Rapor merah tersebut adalah buah dari melorotnya kinerja ekspor, dari semula 14,12 miliar Dolar AS pada Maret 2019 menjadi 12,59 miliar Dolar AS. Tidak berhenti sampai di sana, kondisi ini kemudian diperparah dengan semakin kencangnya laju impor. Pada April 2019, nilai impor tercatat 15,09 miliar Dolar AS, atau melonjak 1,64 miliar Dolar AS dibanding bulan sebelumnya. Alhasil, besar pasak daripada tiang.
Bila ditilik lebih dalam, melempemnya kinerja neraca perdagangan Indonesia dipengaruhi oleh faktor ketidakpastian global. Sumbernya ada tiga, yakni perlambatan ekonomi dunia, turunnya harga komoditas, dan perang dagang antara AS dan Tiongkok. Ketiga-tiganya mengamputasi kinerja ekspor yang sempat melambung selama dua bulan terakhir.
Iya, kalau defisit berlangsung secara konsisten dan persisten. Kondisi ini akan menyebabkan defisit transaksi berjalan dan tergerusnya cadangan devisa, yang pada gilirannya berujung pada melemahnya nilai tukar Rupiah.

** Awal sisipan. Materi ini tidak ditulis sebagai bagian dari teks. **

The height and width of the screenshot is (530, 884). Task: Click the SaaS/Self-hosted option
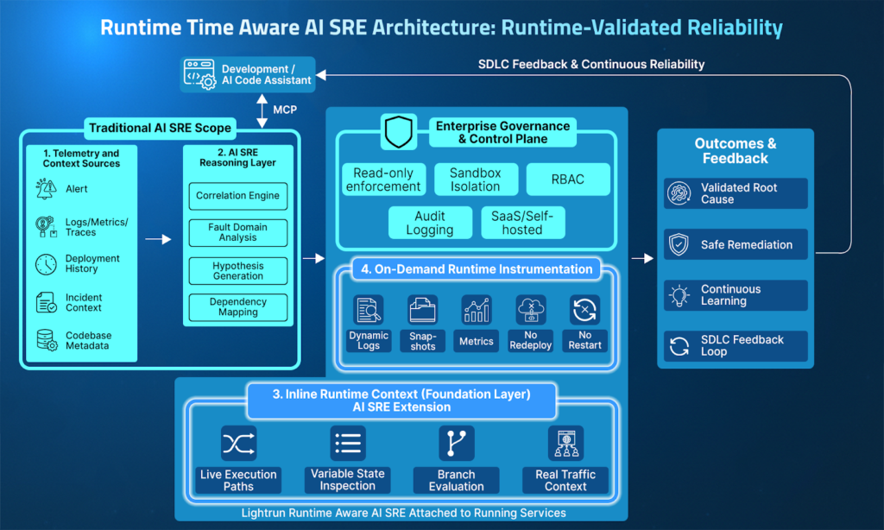522,223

Tidak, apabila defisit hanya sesaat dan memiliki tujuan yang jelas, seperti impor dalam rangka stabilisasi harga pada momen tertentu atau membangun infrastruktur produktif.

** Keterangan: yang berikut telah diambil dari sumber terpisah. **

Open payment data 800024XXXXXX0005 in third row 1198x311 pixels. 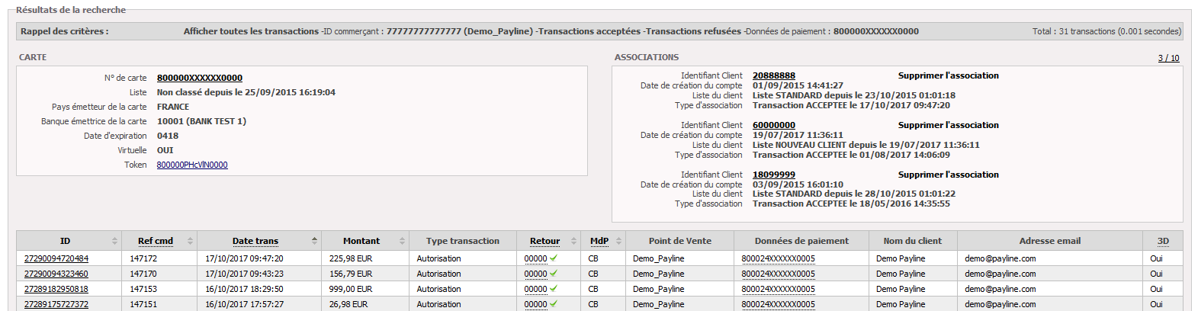tap(778, 289)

Masalahnya, cikal bakal konsistensi dan persistensi defisit mulai terlihat jelas, lantaran neraca perdagangan kita sudah tekor 8,69 miliar Dolar AS sejak 2018. Inilah yang membuat kita sulit tidur nyenyak.

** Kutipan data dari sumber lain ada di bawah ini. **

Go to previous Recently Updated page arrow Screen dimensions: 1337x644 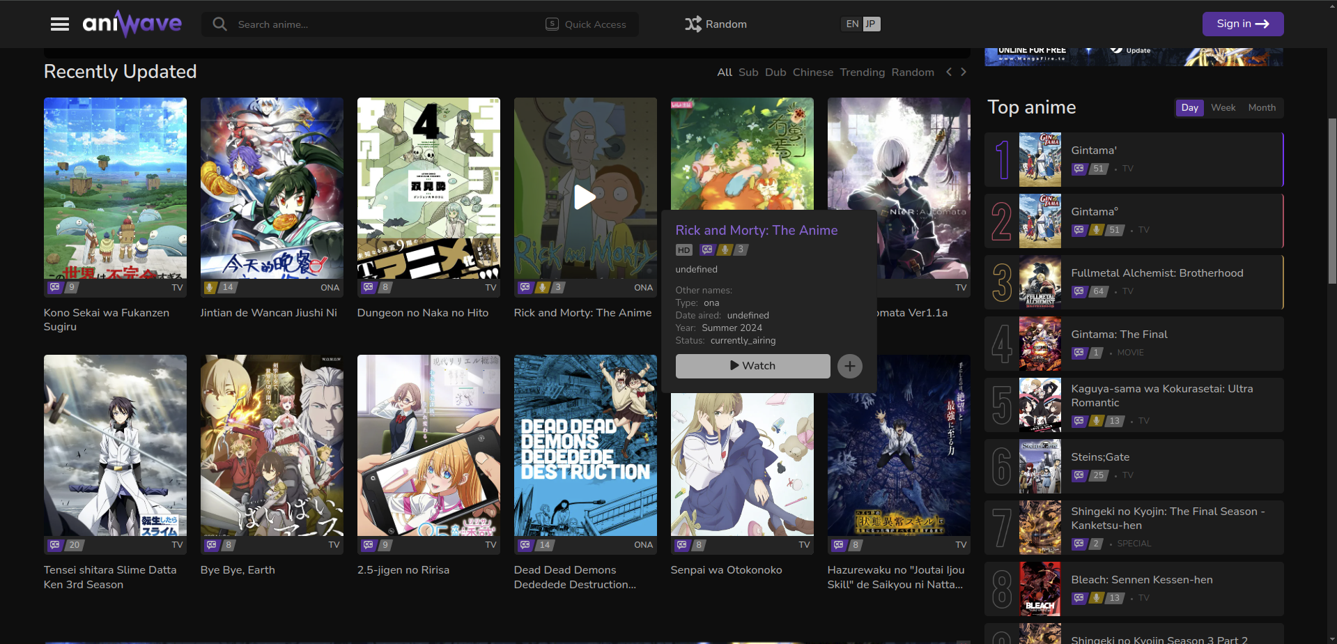click(x=948, y=72)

Jika mau jujur, faktor ketidakpastian global sebenarnya tidak hanya dialami oleh Indonesia, tetapi juga dirasakan oleh seluruh negara di dunia. Semua ikut terkena imbasnya, tanpa terkecuali. Maka, pilihan yang tersisa untuk kita hanya tinggal dua. Apakah kita mau pasrah menunggu hingga "musim dingin" berlalu? Atau berjuang melakukan sesuatu agar ekspor kembali melaju?
Lika-Liku Ekspor Sawit
Seandainya kita rela memilih yang kedua, maka kita pun harus jeli dalam memilih dan memilah komoditas ekspor yang akan dipacu. Tidak boleh sembarangan, apalagi asal-asalan. Supaya lebih terarah, maka kriteria dan pertimbangannya ada tiga.
Pertama, bersifat terbarukan (renewable), supaya menjamin keberlangsungan pasokan pada masa depan. Kedua, memiliki banyak produk turunan agar semakin banyak opsi penjualan dan diversifikasi potensi pasar internasional. Terakhir, bernilai besar sehingga mampu mengungkit kinerja ekspor secara nasional.
Kalau mau mengacu pada ketiga kriteria tersebut, maka ada satu komoditas pertanian yang paling tepat dijadikan katrol supaya kinerja ekspor kembali bangkit. Ya, apalagi kalau bukan kelapa sawit.
Bila sajian data di atas belum cukup meyakinkan, maka tengoklah kedudukan sawit nasional di kancah dunia. Tidak ada satu pun negara di dunia yang mampu menyaingi Nusantara dalam urusan produksi minyak sawit.
IndexMundi memproyeksikan, pada 2019 produksi sawit nasional akan mencapai 43 juta metrik ton. Jumlah itu setara dengan 56,94 persen suplai minyak sawit dunia. Di posisi kedua, ada Malaysia yang produksinya tidak mencapai setengah dari jumlah produksi Indonesia.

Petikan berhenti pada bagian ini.